NIH panel advocates delaying treatment for low-grade prostate cancer

Men with localized, low-risk prostate cancer should be closely monitored until disease progression warrants treatment, concluded an independent panel of the National Institutes of Health.

The panel issued a draft statement calling for standard definitions and for more multi-center studies to clarify which monitoring strategies are most likely to optimize patient outcomes.

The panel identified emerging consensus in the medical community on a definition for low-risk prostate cancer including a prostate-specific antigen (PSA) level less than 10 ng/mL and a Gleason score of 6 or less. Using this definition, the panel estimated that more than 100,000 men diagnosed with prostate cancer each year would be candidates for active monitoring rather than immediate treatment. About 10% of men who are eligible for active surveillance choose it, most often because of physician recommendation. About a quarter of patients who choose observation will subsequently undergo therapy within two to three years, and about half by five years.
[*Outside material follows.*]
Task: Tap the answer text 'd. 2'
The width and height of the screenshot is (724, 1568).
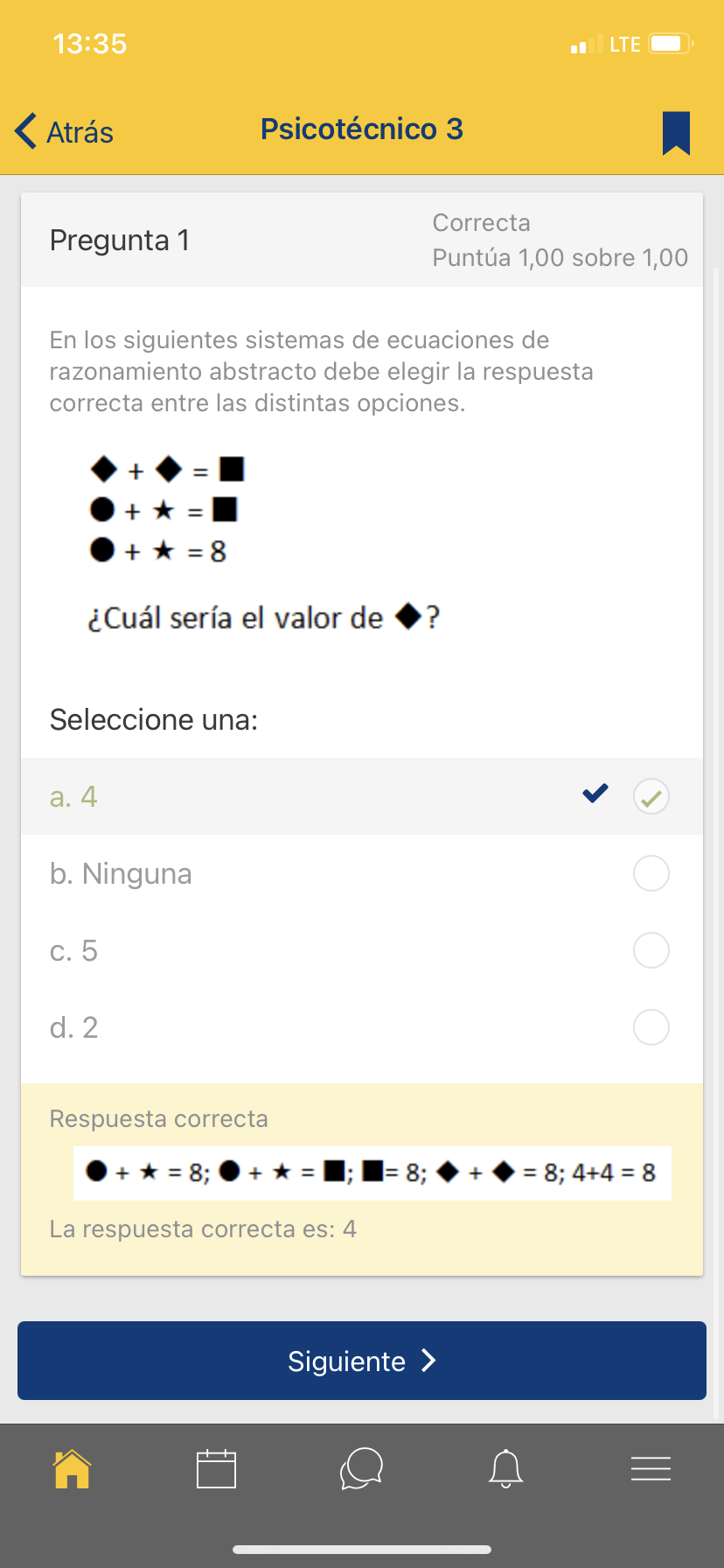Action: click(74, 1027)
The panel found that protocols to manage active monitoring still vary widely, hampering evaluation and comparison of research findings. For example, published studies show that PSA and digital rectal exams were variably assessed every three to 12 months, but no consensus exists as to the optimal schedule. Repeat biopsy is included in all U.S. studies of active surveillance, but frequency varies from one to four biopsy procedures during the initial four-year period, with surveillance continuing indefinitely.

“Predicting whether a particular individual's cancer will progress is difficult,” the report states. “The only clear current indicator of disease progression is an increase in Gleason score. The value of PSA doubling time is uncertain. New indicators of disease progression are needed, potentially including imaging techniques to identify clinical important tumors, molecular classification of cancers, and genetic classification of a patient's risk for progression.”

How clinicians frame disease management options is an important factor in patient decision-making, the panel said. The panel recommended against future federal funding for single-site studies, preferring multisite clinical research studies. The panel also supports creating registry-based cohort studies that collect longitudinal data on active monitoring participants, including clinical and patient-reported outcomes.

Finally, because of the very favorable prognosis of PSA-detected, low-risk prostate cancer, the panel recommended that strong consideration be given to avoiding the term “cancer” when talking to patients, because of the anxiety it creates.